Le conseguenze del Coronavirus sono evidenti. Tanto sul piano psicologico quanto a livello fisico. Sia negli ex pazienti – quelli ricoverati in terapia intensiva o nei normali reparti – sia in chi il virus l’ha osservato da lontano, pur tuttavia costretto ad adattarsi ai nuovi ritmi imposti dalle norme anti-contagio. E in tutto questo non va certo dimenticato il personale sanitario, da un giorno all’altro ritrovatosi al fronte contro un avversario di cui all’inizio si sapeva pochissimo. A parlarne sono Franco Giada, cardiologo e responsabile dell’Unità operativa complessa di Medicina dello Sport e Cardiologia riabilitativa dell’ospedale di Noale e Marzia Sarto, psicologa e psicoterapeuta che lavora nel medesimo reparto. «Nel professionista emergono una serie di risposte psico-emotive indubbiamente limitanti. Mi riferisco ad un’importante disistima rispetto all’incapacità dell’operatore di fronte alla gestione del Covid, con conseguenti disturbi di varia natura: del sonno, del tono dell’umore, dell’irritabilità», chiarisce Sarto, citando quel senso di frustrazione ed impotenza che la categoria ha vissuto dinnanzi ad una patologia tanto devastante e, per molti aspetti, ancora lontana da una vera cura. Un malessere profondo, legato all’avvilimento del non poter dare l’aiuto desiderato ai pazienti, che all’interno della famiglia ha portato ad una chiusura in se stessi, «per interrompere quel ciclo vizioso di pensieri e tutelare i propri cari. Va ricordato poi che i lutti dei familiari dei pazienti ad un certo punto sono diventati anche quelli degli operatori sanitari, trovatisi a fare da “ponte” tra assistiti e parenti. Con una carezza, una preghiera, una parola di conforto».

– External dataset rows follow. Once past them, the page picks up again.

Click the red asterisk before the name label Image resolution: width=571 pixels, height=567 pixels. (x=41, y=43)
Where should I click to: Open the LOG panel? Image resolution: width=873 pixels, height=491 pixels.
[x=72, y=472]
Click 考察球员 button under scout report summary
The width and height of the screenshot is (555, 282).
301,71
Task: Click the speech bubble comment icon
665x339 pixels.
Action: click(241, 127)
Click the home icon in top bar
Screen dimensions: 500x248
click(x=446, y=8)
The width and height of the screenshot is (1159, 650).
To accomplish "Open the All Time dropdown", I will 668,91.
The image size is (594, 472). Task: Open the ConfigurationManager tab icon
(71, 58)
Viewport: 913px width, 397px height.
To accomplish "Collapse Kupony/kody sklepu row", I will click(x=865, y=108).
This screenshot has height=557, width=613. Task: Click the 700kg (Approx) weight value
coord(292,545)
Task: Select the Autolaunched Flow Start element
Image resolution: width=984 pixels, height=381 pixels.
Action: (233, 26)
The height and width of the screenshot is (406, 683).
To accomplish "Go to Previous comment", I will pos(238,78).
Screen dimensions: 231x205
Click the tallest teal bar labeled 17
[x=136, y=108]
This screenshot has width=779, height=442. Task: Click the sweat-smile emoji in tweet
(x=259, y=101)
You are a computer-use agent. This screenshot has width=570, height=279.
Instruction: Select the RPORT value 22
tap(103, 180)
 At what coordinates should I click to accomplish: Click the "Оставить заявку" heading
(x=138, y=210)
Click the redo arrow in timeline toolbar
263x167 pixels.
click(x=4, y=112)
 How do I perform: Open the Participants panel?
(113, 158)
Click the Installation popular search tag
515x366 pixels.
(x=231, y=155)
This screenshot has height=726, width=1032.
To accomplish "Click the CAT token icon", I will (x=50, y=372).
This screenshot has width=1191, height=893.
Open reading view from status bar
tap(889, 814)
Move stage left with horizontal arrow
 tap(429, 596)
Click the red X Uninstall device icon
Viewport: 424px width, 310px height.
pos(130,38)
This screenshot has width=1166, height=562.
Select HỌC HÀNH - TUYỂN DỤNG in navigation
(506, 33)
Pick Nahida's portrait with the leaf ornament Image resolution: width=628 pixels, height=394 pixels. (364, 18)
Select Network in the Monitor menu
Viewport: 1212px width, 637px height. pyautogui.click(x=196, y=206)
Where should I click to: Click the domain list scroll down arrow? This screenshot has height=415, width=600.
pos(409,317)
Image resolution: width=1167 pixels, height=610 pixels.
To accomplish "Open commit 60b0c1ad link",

Sindrome post Covid per chi è stato ricoverato. L’analisi della dottoressa Sarto continua relativamente a chi il virus l’ha avuto. «Quanti visti finora – spiega – rivelano un forte senso d’angoscia, connesso al timore della morte che chi è stato ricoverato ha sentito vicina». Momenti in cui la presenza dell’operatore si è dimostrata particolarmente preziosa. «La maggior parte dei ricoverati mostra oggi una sindrome post Covid – dice Giada, soffermandosi sulle ripercussioni fisiche – caratterizzata da un atteggiamento depresso, da una sorta di stanchezza cronica, da una certa demotivazione e da strani dolori. Ecco perché stiamo sperimentando un protocollo di ricondizionamento fisico e psichico per questi pazienti. Vengono da noi, fanno dei passaggi con la dottoressa Sarto, curiamo la loro alimentazione (poiché tendenzialmente hanno perso massa muscolare) dando suggerimenti di tipo nutrizionale e poi li accompagniamo in palestra medica, per riallenarli». Al fine, naturalmente, di ottenere un graduale ritorno alla normalità che necessiterà di qualche settimana.
Conseguenze persino negli atleti. «Nei pazienti post Covid, sia quelli con pochissimi sintomi sia quelli che ne hanno avuti di più importanti, ho riscontrato un crescendo di sequele. Uno su tutti, che ha coinvolto alcuni atleti professionisti, la riduzione della performance. I pazienti (anche colleghi medici) una volta dimessi si trovano in una condizione di decondizionamento fisico e psichico, con disturbi di vario genere ed una qualità della vita piuttosto compromessa. Ma è vero anche che grazie al percorso di ricondizionamento proposto, poi si riprendono».